The Social Pathologist said...

There is of course the issues of NAFTA and China. Raising the minimum wage may have moved jobs offshore. If America were a "protected" economy then perhaps there would have been no job losses.

I think you're looking at the problem through one parameter, wages. Full employment could probably be achieved by putting the minimum wage at 10cents an hour, but such employment would be equivalent to slavery.

A raise in wages is also a rise in aggregate demand and will make current investments profitable. Henry Ford recognised that if his employees had more money they could buy more of his product. The minimum wage/employment relationship is not linear, but parabolic. Once wages get too high investments then sour because of lack of return and in the long term the economy gradually chokes because there is not enough money for investment. There is a sweet spot where high wages make more investments profitable.

If we could, at a stroke of the pen, pay all the workers 10c and hour and eave all the rest for investment, initially employment would be 100% but many of the investments would fail as no one would have any money to buy anything but the most essential products.
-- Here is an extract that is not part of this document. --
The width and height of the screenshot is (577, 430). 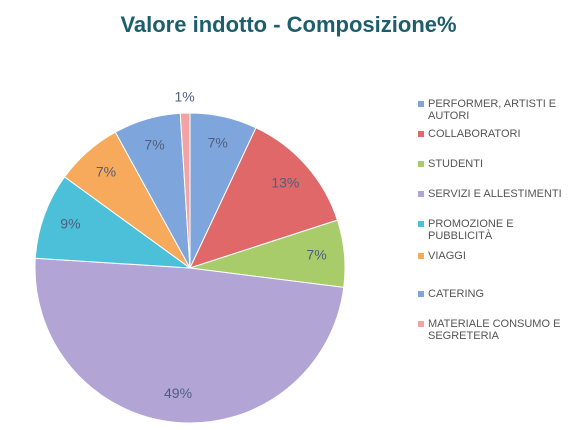 What do you see at coordinates (456, 294) in the screenshot?
I see `legend-label: CATERING` at bounding box center [456, 294].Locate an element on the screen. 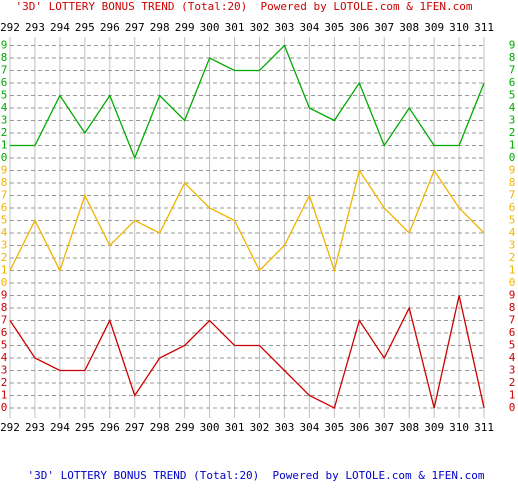 Image resolution: width=518 pixels, height=500 pixels. x-tick-label-bottom: 292 is located at coordinates (10, 428).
The economy would shrink.

That's why each worker is both a cost and potential market, the less each worker is paid the less each worker has to spend. This is a classic tragedy of the commons mistake in economics.

Simon Grey said...

@The Social Pathologist- I'm not advocating "full employment," as it were. I'm simply pointing out that increases in minimum wage cut marginal laborers out of the market.

My focus is primarily on the effects of price floors. The effects of said floors in the labor market apply in all markets. Obviously, I don't think that eliminating minimum wage will solve every economic problem. Rather, I believe that eliminating minimum wage gives marginal workers more choices. What they ultimately choose to do is up to them.
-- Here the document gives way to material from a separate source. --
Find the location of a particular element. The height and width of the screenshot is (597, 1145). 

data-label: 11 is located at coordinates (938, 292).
Two other things: First, pay has noting to do with aggregate demand. Demand exists irrespective of purchasing power. Second, a decrease in pay does not necessarily mean a decrease in purchasing power. If prices fall faster than one's pay, than one is actually becoming richer.

The Social Pathologist said...

Rather, I believe that eliminating minimum wage gives marginal workers more choices. What they ultimately choose to do is up to them.
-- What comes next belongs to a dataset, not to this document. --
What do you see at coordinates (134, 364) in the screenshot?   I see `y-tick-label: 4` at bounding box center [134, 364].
It gives them more choices in choosing lower paying jobs which give them less purchasing power, if prices remain the same.

A silly example.

Consider a community of 100 members each one with 30000 dollars to spend, that's a total demand of 3 million dollars.

100 people with 30000 dollars will have a different purchasing pattern, than if 99 people earn 10000 dollars a year and one person earns 2.1 million.

Say that you need to be able to earn 20000 before you can purchase a car.

In the first instance there will be a demand for a 100 cars, in the second only 1-2. The car industry becomes decimated by the second type of income distribution even though aggregate demand is the same.

Simon Grey said...

"It gives them more choices in choosing lower paying jobs which give them less purchasing power..."

Seeing as how the alternative is no purchasing power, I don't see how a decrease in purchasing power is the worse thing that can happen to them.

" ...if prices remain the same."

They rarely do, since the economy is rather fluid.

By the way, sales and demand are not the same thing. That only a few consumers are capable of purchasing (in full) a given good doesn't mean that only a couple of people demand it. Also, your model ignores credit. It is hypothetically possible that the extremely wealthy may see fit to loan money to the poor. It all depends on time preferences.

The Social Pathologist said...

I kept it simple because it was a combox discussion. I appreciate that other factors like credit, investment, etc make up demand. I suppose that the important thing to realise is that while the concept of aggregate demand is important so to is the make up of that demand.